From 5b5b3b8cdcbe77c2d6fbf44d69d8ce123cec835d Mon Sep 17 00:00:00 2001
From: foreman <dl.constructicon@amd.com>
Date: Mon, 4 Apr 2016 11:25:36 -0400
Subject: [PATCH] P4 to Git Change 1254144 by gandryey@gera-rcf-lnx on
 2016/04/04 11:14:17

	SWDEV-79445 - OCL generic changes and code clean-up
	- Move prepinned logic to the abstraciton layer

Affected files ...

... //depot/stg/opencl/drivers/opencl/runtime/device/device.cpp#193 edit
... //depot/stg/opencl/drivers/opencl/runtime/device/device.hpp#270 edit
... //depot/stg/opencl/drivers/opencl/runtime/device/gpu/gpudevice.cpp#543 edit
... //depot/stg/opencl/drivers/opencl/runtime/device/gpu/gpudevice.hpp#158 edit
... //depot/stg/opencl/drivers/opencl/runtime/device/gpu/gpuvirtual.cpp#398 edit
... //depot/stg/opencl/drivers/opencl/runtime/device/hsa_foundation/hsadevice.cpp#61 edit
... //depot/stg/opencl/drivers/opencl/runtime/device/hsa_foundation/hsadevice.hpp#29 edit
... //depot/stg/opencl/drivers/opencl/runtime/device/hsa_foundation/hsamemory.cpp#23 edit
... //depot/stg/opencl/drivers/opencl/runtime/device/hsa_foundation/hsavirtual.cpp#62 edit
... //depot/stg/opencl/drivers/opencl/runtime/device/pal/paldevice.cpp#3 edit
... //depot/stg/opencl/drivers/opencl/runtime/device/pal/paldevice.hpp#3 edit
... //depot/stg/opencl/drivers/opencl/runtime/device/pal/palvirtual.cpp#3 edit


[ROCm/clr commit: 8756fa14cbc6b533e562056e61446c4454006b3b]
---
 projects/clr/rocclr/runtime/device/device.cpp | 83 ++++++++++++++++++-
 projects/clr/rocclr/runtime/device/device.hpp | 16 +++-
 .../rocclr/runtime/device/gpu/gpudevice.cpp   | 82 +-----------------
 .../rocclr/runtime/device/gpu/gpudevice.hpp   | 30 -------
 .../rocclr/runtime/device/gpu/gpuvirtual.cpp  |  4 +-
 .../rocclr/runtime/device/pal/paldevice.cpp   | 82 +-----------------
 .../rocclr/runtime/device/pal/paldevice.hpp   | 30 -------
 .../rocclr/runtime/device/pal/palvirtual.cpp  |  4 +-
 8 files changed, 109 insertions(+), 222 deletions(-)

:: WRITTEN EXERCISE 1 ::
Reproduce the OpenCL patch word for word, starting with "From 5b5b3b8cdcbe77c2d6fbf44d69d8ce123cec835d Mon" and going on through "Affected files ...".
:: WRITTEN EXERCISE 2 ::
How many insertions and deletions does the OpenCL patch report in total?
:: WRITTEN EXERCISE 3 ::
Continue the OpenCL patch from where it stops.
The records after this point are separate from the OpenCL patch.

:: RECORD EXTRACTS ::
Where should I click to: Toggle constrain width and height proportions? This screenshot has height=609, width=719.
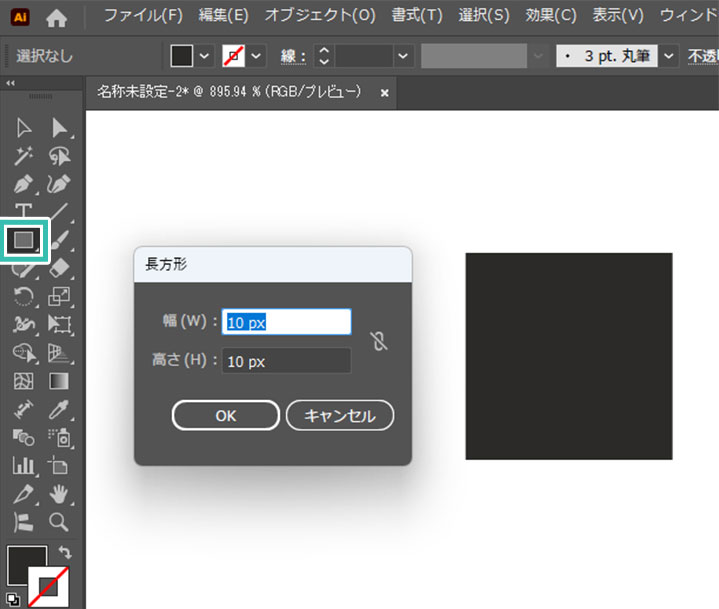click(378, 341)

--

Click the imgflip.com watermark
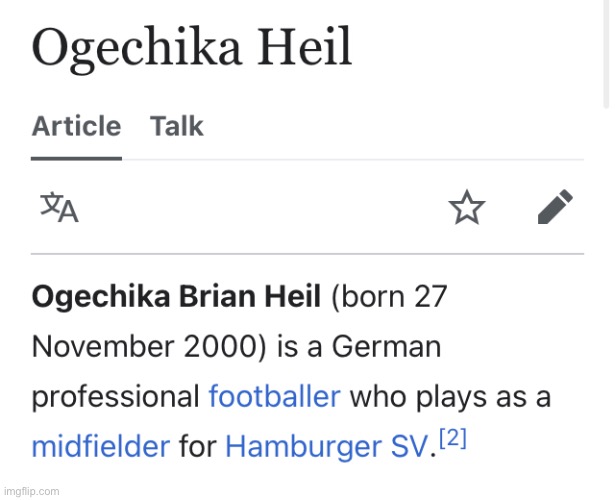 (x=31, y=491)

:: WRITTEN ANSWER 1 ::
From 5b5b3b8cdcbe77c2d6fbf44d69d8ce123cec835d Mon Sep 17 00:00:00 2001
From: foreman <dl.constructicon@amd.com>
Date: Mon, 4 Apr 2016 11:25:36 -0400
Subject: [PATCH] P4 to Git Change 1254144 by gandryey@gera-rcf-lnx on
 2016/04/04 11:14:17

	SWDEV-79445 - OCL generic changes and code clean-up
	- Move prepinned logic to the abstraciton layer

Affected files ...

:: WRITTEN ANSWER 2 ::
109 insertions and 222 deletions.

:: WRITTEN ANSWER 3 ::
diff --git a/projects/clr/rocclr/runtime/device/device.cpp b/projects/clr/rocclr/runtime/device/device.cpp
index e085459449..449eb52202 100644
--- a/projects/clr/rocclr/runtime/device/device.cpp
+++ b/projects/clr/rocclr/runtime/device/device.cpp
@@ -225,7 +225,13 @@ Device::tearDown()
 }
 
 Device::Device(Device* parent)
-  : settings_(NULL), online_(true), blitProgram_(NULL), hwDebugMgr_(NULL), parent_(parent)
+    : settings_(NULL)
+    , online_(true)
+    , blitProgram_(NULL)
+    , hwDebugMgr_(NULL)
+    , parent_(parent)
+    , vaCacheAccess_(nullptr)
+    , vaCacheMap_(nullptr)
 {
     memset(&info_, '\0', sizeof(info_));
     if (parent_ != NULL) {
@@ -235,6 +241,11 @@ Device::Device(Device* parent)
 
 Device::~Device()
 {
+    CondLog((vaCacheMap_ != nullptr) &&
+        (vaCacheMap_->size() != 0), "Application didn't unmap all host memory!");
+    delete vaCacheMap_;
+    delete vaCacheAccess_;
+
     // Destroy device settings
     if (settings_ != NULL) {
         delete settings_;
@@ -255,6 +266,20 @@ Device::~Device()
     }
 }
 
+bool
+Device::create()
+{
+    vaCacheAccess_ = new amd::Monitor("VA Cache Ops Lock", true);
+    if (NULL == vaCacheAccess_) {
+        return false;
+    }
+    vaCacheMap_ = new std::map<uintptr_t, device::Memory*>();
+    if (NULL == vaCacheMap_) {
+        return false;
+    }
+    return true;
+}
+
 bool
 Device::isAncestor(const Device* sub) const
 {
@@ -319,6 +344,62 @@ Device::registerDevice()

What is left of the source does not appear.